## [RECORDS PROVIDED]
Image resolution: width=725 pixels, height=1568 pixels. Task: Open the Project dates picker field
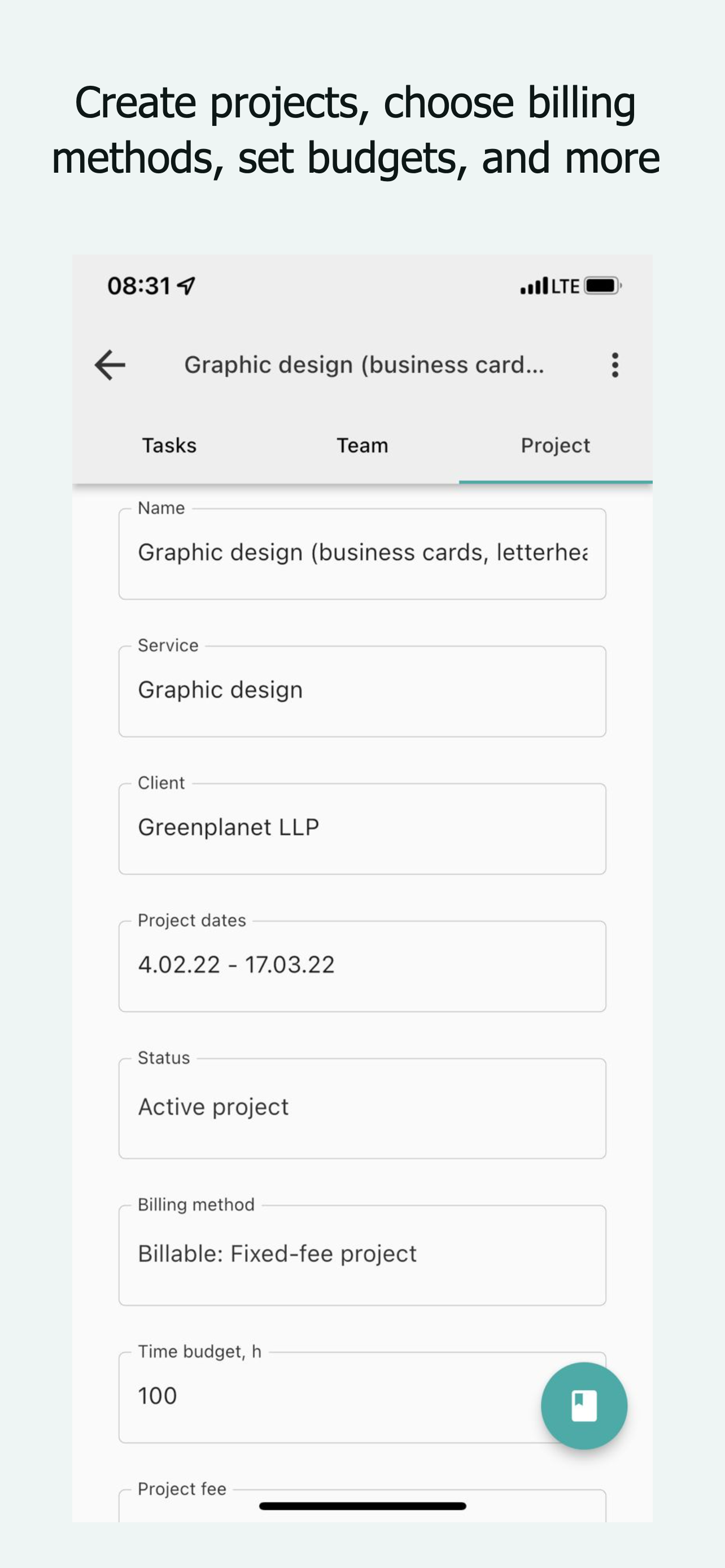(362, 967)
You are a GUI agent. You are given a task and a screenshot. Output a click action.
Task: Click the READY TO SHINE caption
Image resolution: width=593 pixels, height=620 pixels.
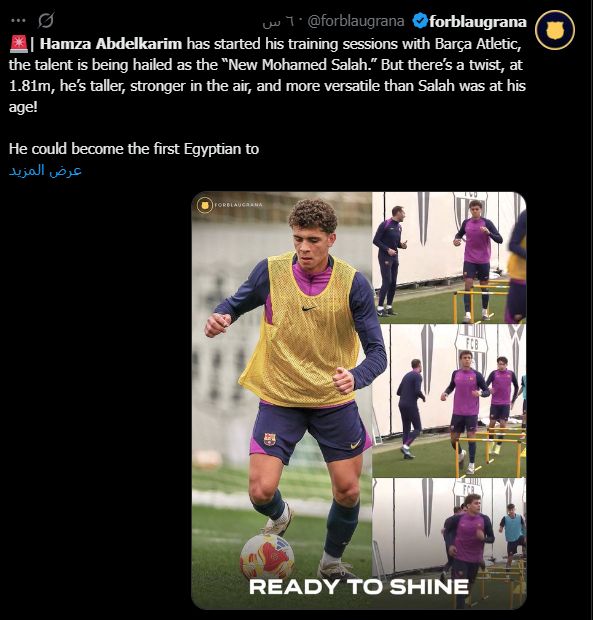pos(359,587)
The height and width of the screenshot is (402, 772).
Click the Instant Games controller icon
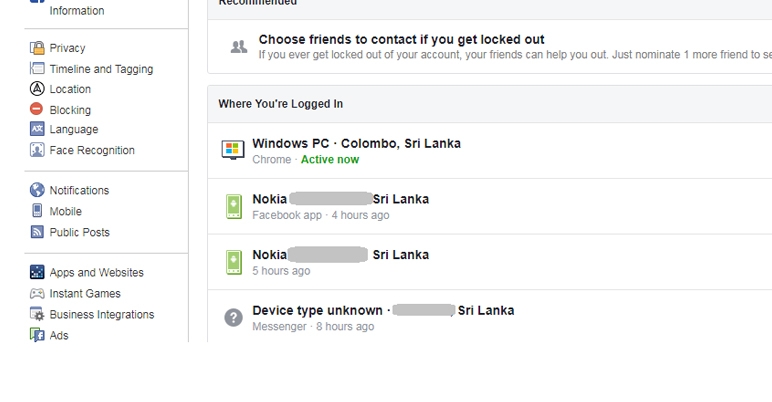coord(37,294)
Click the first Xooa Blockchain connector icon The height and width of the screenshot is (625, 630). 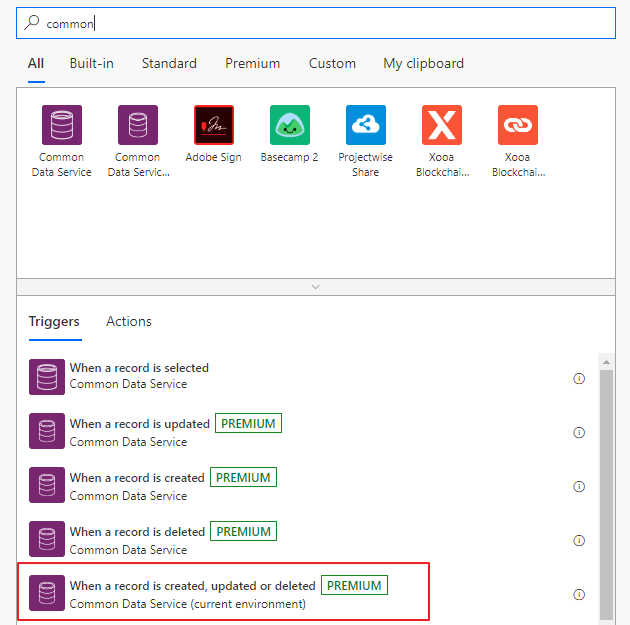click(441, 125)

## [WORK REQUIRED]
Lines from the start of the material through the line containing "The height and width of the screenshot is (402, 772)." are to be restated word for word; no picture may be included.

## [EXERCISE ANSWER]
Image resolution: width=725 pixels, height=1568 pixels. Task: Open the Project dates picker field
(362, 967)
You are a GUI agent. You are given a task and a screenshot. Output a click action.
Task: Click the READY TO SHINE caption
Image resolution: width=593 pixels, height=620 pixels.
pos(359,587)
The height and width of the screenshot is (402, 772).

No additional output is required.